Cyber Security Blueprint for Digital India

 

 

 

While there is still no simple answer or solution to the cyber security challenge, it is increasingly apparent that there are steps the global community can take – as well as individual organizations – to drive demonstrable progress in reducing cyber security risk, including the need to collaborate to reach agreement on principles, laws, standards, best practices, norms of conduct, and protocols – with recognition that trust has to be earned and continuously validated. To drive progress in the global community, it is likely that governments will have to take the lead – or at least be active facilitators and participants – to establish united and integrated governance to drive forward comprehensive and collaborative approaches to cyber security.

 

Supply chain risk is one part of the over-arching cyber security risk that an organization must understand and manage to be successful. It is important to recognize that an organization cannot address supply chain risk appropriately without implementing the measures necessary to handle risk across the board.

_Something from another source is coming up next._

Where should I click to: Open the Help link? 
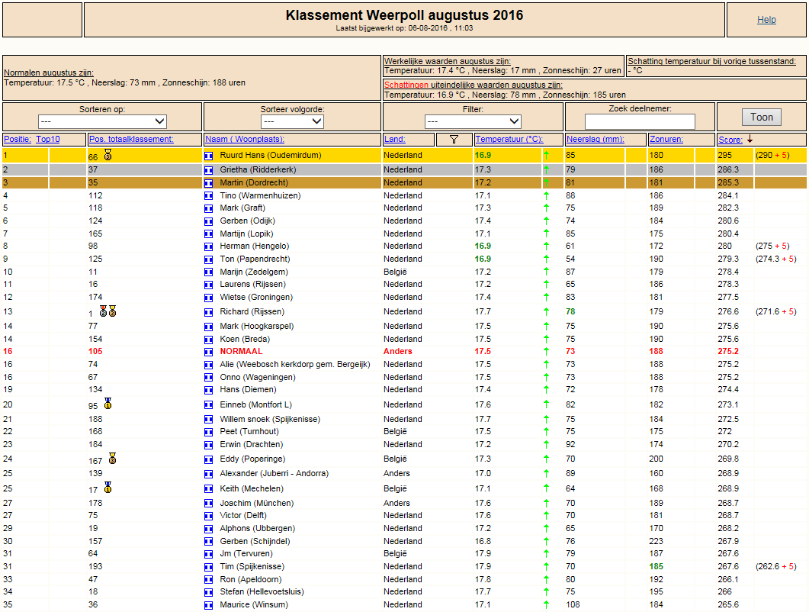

The ENISA report pointed out that although many countries, industries, and agencies have concerns about supply chain risk, there is a fragmentation of efforts and an absence of coordination between and among them, which the report says is necessary. Also NIST supply chain cyber security framework addresses some of the issue. The report includes a number of actions that they characterize as necessary, including the need for a consistent view, practices, and metrics, which ENISA believes is necessary for there to be an appropriately coordinated programme, including in the areas of research and development; the need for independent evaluation and certification; a supply chain integrity framework, referenced above; and the need for consideration of legislative action.

 

ISO28000-compliant supply chain security management system can identify and control the security risks during the end-to-end process from incoming materials to deliveries to customers. The Vendor needs to check the integrity of the third-party components during each of the incoming material, production and delivery processes, record the performance, and establish a visualized traceability system throughout the process. Governments would do well to initiate conversations among major buyers of ICT about what security requirements they should consider asking for, or requiring from their suppliers.

 

Convening meetings of representatives of key sectors of critical infrastructure could identify sectorspecific security requirements that cut across the sector. Cloud computing has developed rapidly in recent years, becoming an important feature of ICT supply chains. It involves the remote provision of services to replace certain hardware elements to which users previously needed physical access, including extra data storage and processing power. It can also encompass software as a service. The promise of software-defined networks (SDNs) is usually expressed in similar terms as most innovations in network technology will allow network operators to improve speed and efficiency. In traditional networks, switches and routers are preset with instructions on how to forward data traffic, and must be manually altered or upgraded. In SDNs, by contrast, the instructions controlling traffic can be altered through software administered from a remote location.

 

Organizations need to ensure products and services integrity in global supply chain. We will identify and resolve threats in the early process, and strengthen the security of physical infrastructure, conveyances and information assets, to establish a sustainable supply chain security management system, identify supply chain risks and work out plans to address these always changing threats and dangers to ensure increased resilience of supply chain from disruption. We will establish accurate and effective traceability system to identify and determine problems on the first time, quickly implement supply chain recover and prevent products from being tainted is our critical task. T

 

Traceability system establishment is another important task, which prevents tainted and counterfeit products from entering supply chain. Corporate method to strengthen supply chain security, that is, establishing security baseline according to customers’ and corporate requirements and industry’s standards such as ISO28000/TAPA/CTPAT, then imbed baseline into business process to form an integral part of business process. Secure products in the “last mile” take stringent measures on regional warehouse inbound; inventory and outbound management also select logistics service from first class and trusted LSP and build product site inspection mechanism. These are the key measures that need to be taken to improve cyber security of supply chain to make ICT growth more robust and viable.